--- GIVEN TEXT ---

"Blue Bayou" is a song written by Roy Orbison and Joe Melson. It was  originally sung and recorded by Orbison, who had an international hit with his version in 1963. It later became Linda Ronstadt's signature song, with which she scored a Top 5 hit with her cover in 1977. The song has since been recorded by many others.

Roy Orbison version

Background
"Blue Bayou" was originally recorded by Roy Orbison at the end of 1961. In the UK, it was released by London Monument as the double A-side track with "Mean Woman Blues" on a Monument Records single (HLU 9777), where both sides peaked at number 3. In the US, it was issued as a B-side single, peaking at number 29; the A-side, "Mean Woman Blues", peaked at number 5. The song also appeared on Orbison's 1963 full-length album In Dreams. According to the authorised biography of Roy Orbison, a rare different version of "Blue Bayou" was released only in Italy (London 45-HL 1499).

--- RECORDED INFORMATION ---

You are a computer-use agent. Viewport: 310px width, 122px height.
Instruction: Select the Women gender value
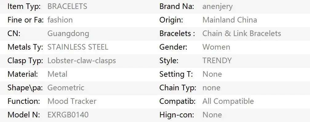click(x=216, y=47)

---

▶ [CHECK YOUR UNDERSTANDING]
**A)** In the text about "Blue Bayou," what chart position did the song reach in the US?
**B)** Summarize the text about "Blue Bayou" in two sentences.
**C)** Continue the text about "Blue Bayou" from where it stops.

▶ [OUTPUTS FOR THE TASKS]
**A)** It peaked at number 29 as a B-side single.

**B)** "Blue Bayou," written by Roy Orbison and Joe Melson, was an international hit for Orbison in 1963 and later became Linda Ronstadt's signature song when her 1977 cover reached the Top 5. Orbison's recording peaked at number 3 in the UK as a double A-side with "Mean Woman Blues" and at number 29 in the US as a B-side, and it also appeared on his 1963 album In Dreams.

**C)**
"Blue Bayou" reappeared on his 1989 posthumous album A Black & White Night Live, from the 1988 television special on Cinemax.

Track listings

7" vinyl
US: Monument Records 824

Side one
 "Blue Bayou" (Roy Orbison, Joe Melson) – 2:29 – Recorded in late 1961.
Side two
 "Mean Woman Blues" (Claude Demetrius) – 2:23

Chart performance

Weekly charts

Year-end charts

References in popular culture
This song has been used in several motion pictures including:
 The Man Who Fell to Earth (1976), starring David Bowie, directed by Nicolas Roeg
 Last Orders (2001), directed by Fred Schepisi
 Dreamcatcher (2003), directed by Lawrence Kasdan
 Man on Fire (2004), directed by Tony Scott
 The Best of Enemies (2019), directed by Robin Bissell, and starring Taraji P. Henson and Sam Rockwell
 Blue Bayou (film) (2021), directed by Justin Chon. In the film the song is sung by actress Alicia Vikander
Jacques Cousteau included an abridged version of the song during a "River Explorations" episode which details environmental changes on the Mississippi River.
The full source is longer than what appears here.